Fat chance! I stayed up sewing and having alone time until far into the wee hours and getting up in the morning was like dragging Godzilla out of bed. Nasty McNasty slowly placed one body part on the floor until the whole person was painfully separated from the bed. The screeching witch moved down the stairs to the coffee pot and there I attached my morning until my kids dared to mention "A piece of bread, Mom?" Flying after them on my broomstick, I chased them out of the house anyway they could scamper.
It wasn't until my youngest was new born and my oldest was fourteen that I actually accomplished routinely rising before dawn. But even at that late hour, it really did change my life. Today, sleeping to six is a luxury I can easily pass by because rising early means my day belongs to me not the pirate of chaos.
But a good morning routine doesn't begin in the morning. It begins in the evening. It begins with a good bedtime routine for the children in the house. From the time a child has a bedtime, bedtime should be a quick business. This long drawn out read a dozen books, snack, get up fifty times to drink, potty and otherwise drive you crazy is a sucker's routine. And the worst is lying down with the child because he doesn't want to go to sleep alone. Nobody can go to sleep with you- that's a fact. The whole idea that we share bedtime with our children is downright amusing. There are two kinds of people - those who hate giving up the day, and those who can't wait to see what tomorrow will bring because today has been spent - it's done. We want to rear kids who are curious about tomorrow, and holding onto today by drawing out bedtime is like saying we are doubtful about tomorrow - not an encouraging moment.
Parents should look at bedtime as a routine like going to the toilet, eating a meal, getting dressed. There comes a point where the child naturally takes the routine in stride and handles most of it himself. Choosing a bedtime should correspond to the hours you want your child to sleep. Question: will your child nap during the day? If so, the length of hours your child needs to sleep at night is not so many.
Most children need to sleep ten to twelve hours a day. If your child rises at 7:00 a.m. then a good bedtime without a daytime nap is 8:00 p.m. But that doesn't mean starting the long process of bath, reading, snuggling, snack, toilet, teeth, prayers... it means all those things are accomplished before 8:00 p.m.
Now let's discuss Mom's bedtime.
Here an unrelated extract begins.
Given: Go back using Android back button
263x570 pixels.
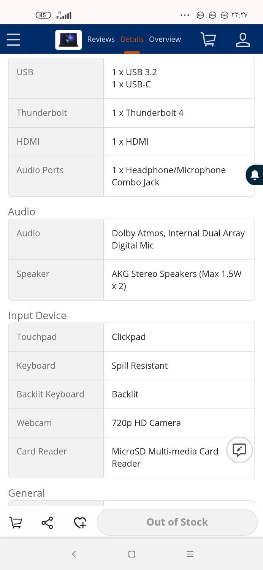Looking at the screenshot, I should tap(74, 554).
If the child is out by 8:10, and he will be without the stimulus of a doting parent's presence, then there is actual alone time and mommy time in the evening without staying up until Midnight or past. If parents get to bed by 10:30, they can get a good night's sleep and still be awake by 5:30 or 6:00. And if children rise at 7:00, there is a whole hour to an hour and a half of more mommy time.
Rising early and getting the day started gives the adult a whole other perspective on the world. It's like taking command of the day. Having a cup of coffee all by yourself in the morning and thinking about the things you want to think about without a crowd of grabby handed bandits is magnificent. For the working mom, taking a quiet bath alone, getting dressed without stress and chaos has got to be a moment from God.
For the domestic mom, popping something into the oven or onto the stove for the kids for breakfast means a certain kind of accomplishment. Ironing a blouse or a dress or just making sure all the socks are found can make a day brilliant. Having time in the morning to pay attention to the details of life, like homework left on the table, like ball practice reminders, like a gift that needs to go to school, like a reminder for the bus driver and the other thousand things we all need to accomplish in the morning before work and school.
And for the working domestic mom, it's got to mean order out of chaos. For me, an hour and a half of alone time meant I could bake, make, to take just about anything, and that meant a lot to my kids.
Starting the day with time is a luxury most of us resist, but it's within our grasp and it begins with bedtimes the night before. If nothing more, think about it. The hardest part is the first day. But after the first day, getting up early makes the 10:30 bedtime a welcomed thing.